Strengths and Limitations
Our study has multiple strengths. Rather than using a single fetal
weight estimate per participant to construct the growth curve as Hadlock
did,11 our sex-specific standard is based on
longitudinal assessments, with the first EFWs obtained starting at 16
weeks, which is earlier than the Hadlock standard. Our inclusion of only
term births in the derivation of the sex-specific equation removed bias
that would be introduced by the association of preterm birth with poor
growth. Because of this, our sex-specific standard is more
representative of expected fetal growth in ongoing pregnancies. A final
strength is the assessment of differences in clinical management and
outcomes for newborns who were classified differently by the
sex-specific standard than by the sex-neutral standard, which provided
empiric substantiation of the clinical relevance of the differences
between sex-neutral and sex-specific curves.

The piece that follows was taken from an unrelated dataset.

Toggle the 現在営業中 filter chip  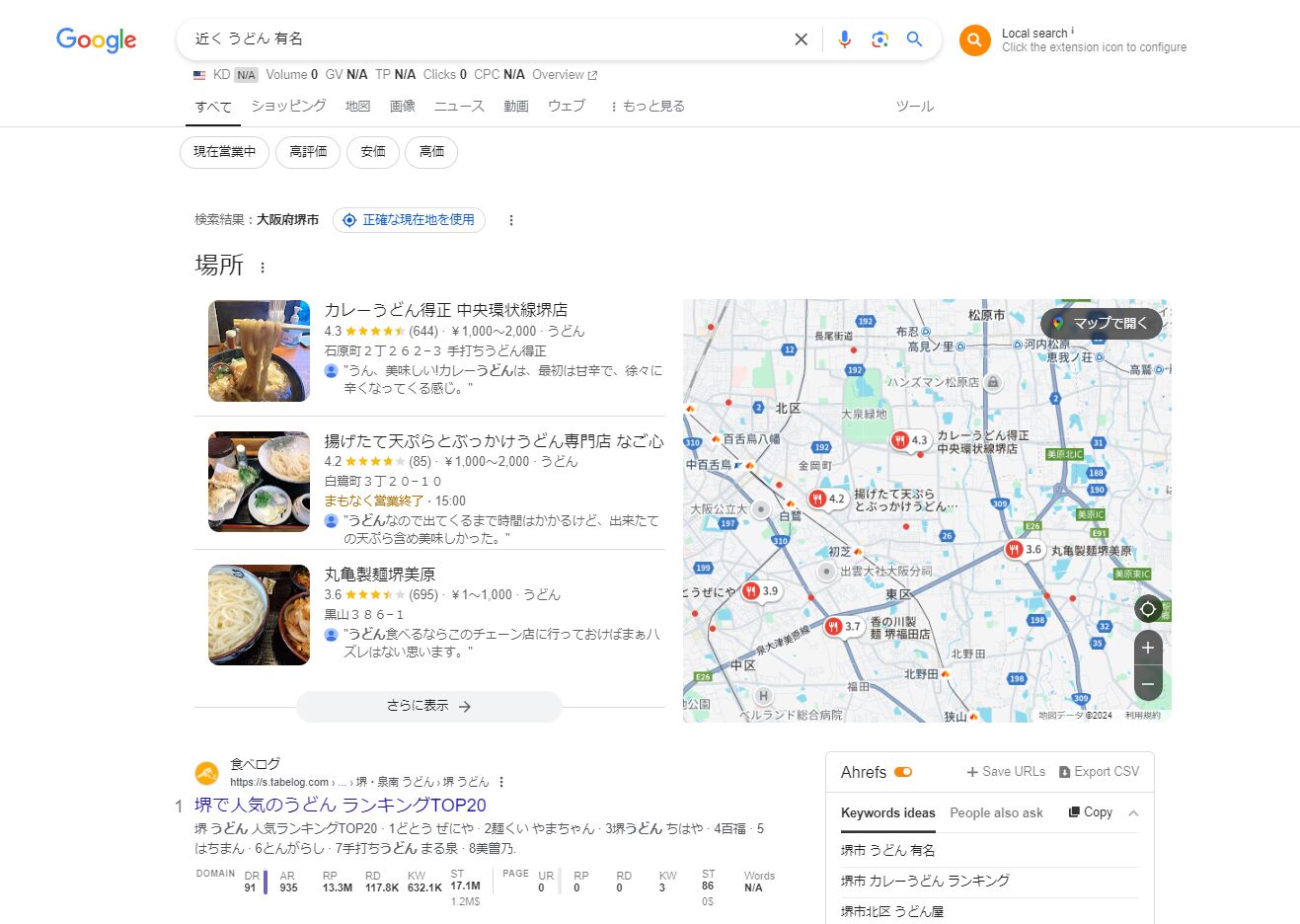coord(223,152)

Our use of a nested cohort to derive and then an expanded cohort to
assess the sex-specific standard is valid because this study is
different from a traditional derivation-validation approach. In such an
approach, separate cohorts are needed because the primary outcome is
used to derive the model, making it invalid to test the model’s
prediction of the same outcome in the same cohort. In our case, this
would be analogous to deriving a fetal growth equation based on its
prediction of morbidity and then testing its prediction of morbidity.

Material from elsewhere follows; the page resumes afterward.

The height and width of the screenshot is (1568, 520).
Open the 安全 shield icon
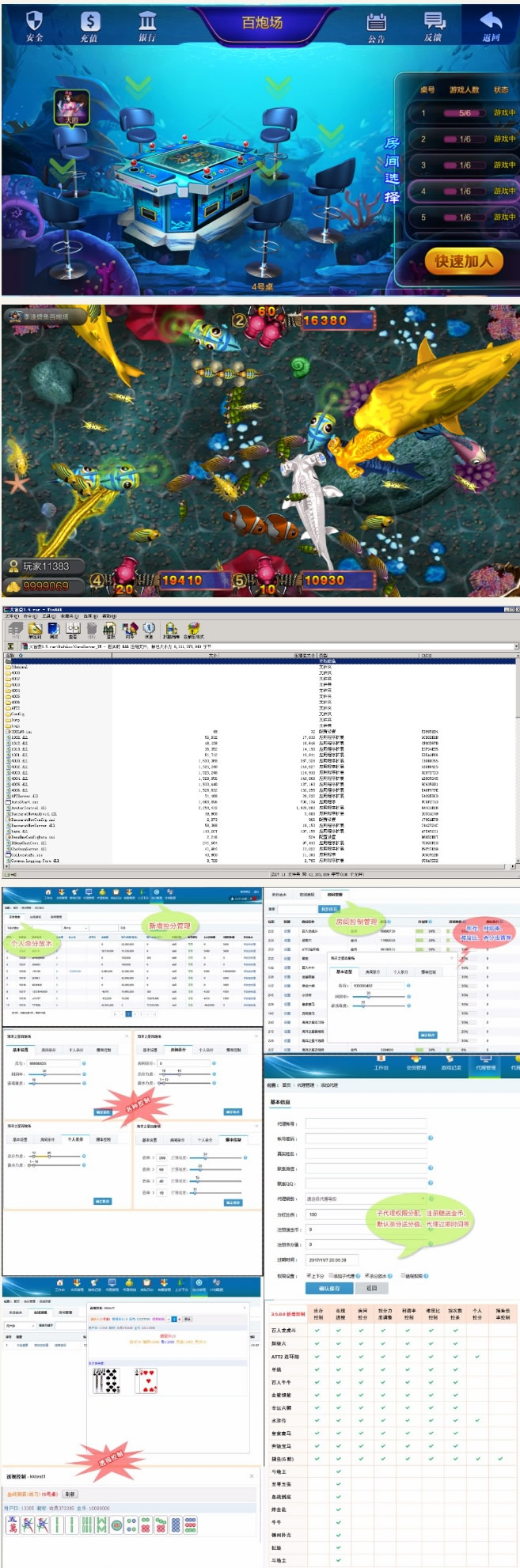click(34, 24)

However, our approach was to derive an equation for fetal growth based
on how well it represents available fetal measurements and then assess
how designations based on this fetal growth equation are associated with
clinical outcomes in the parent cohort. Even so, our analyses of
clinical outcomes and management should be interpreted as exploratory
and hypothesis-generating rather than as validating.
The primary limitation of our study is that ultrasound EFWs were not
collected uniformly across gestation, but were instead concentrated
around nuMoM2b study visits such that EFWs collected throughout
pregnancy may better represent expected fetal growth. Additionally, sex
was ascertained at birth, so our sex-specific curve needs to be
validated using a cohort with prenatally identified fetal sex. Further,
we cannot rule out that clinical management based on prenatal suspicion
of FGR may have introduced bias by lowering clinicians’ thresholds for
cesarean delivery. This is plausible, since the group of male newborns
considered SGA by the sex-neutral standard had higher cesarean rates for
fetal compromise but did not experience concrete morbidity more often
than the AGA group. Conversely, clinical action based on prenatal
suspicion for FGR may have prevented morbidity, potentially
underestimating the true rates of perinatal morbidity among newborns
considered SGA by the sex-neutral standard but AGA by the sex-specific
standard. This is a less likely explanation for our findings, however,
since it is implausible that growth-restricted fetuses who undergo
delivery for FGR would have lower rates of morbidity than the AGA group,
which is what we found among female newborns. Unfortunately, information
on prenatal suspicion for LGA or macrosomia was not collected in the
nuMoM2b study so we are unable to determine whether this may have also
altered clinical decisions related to mode of delivery.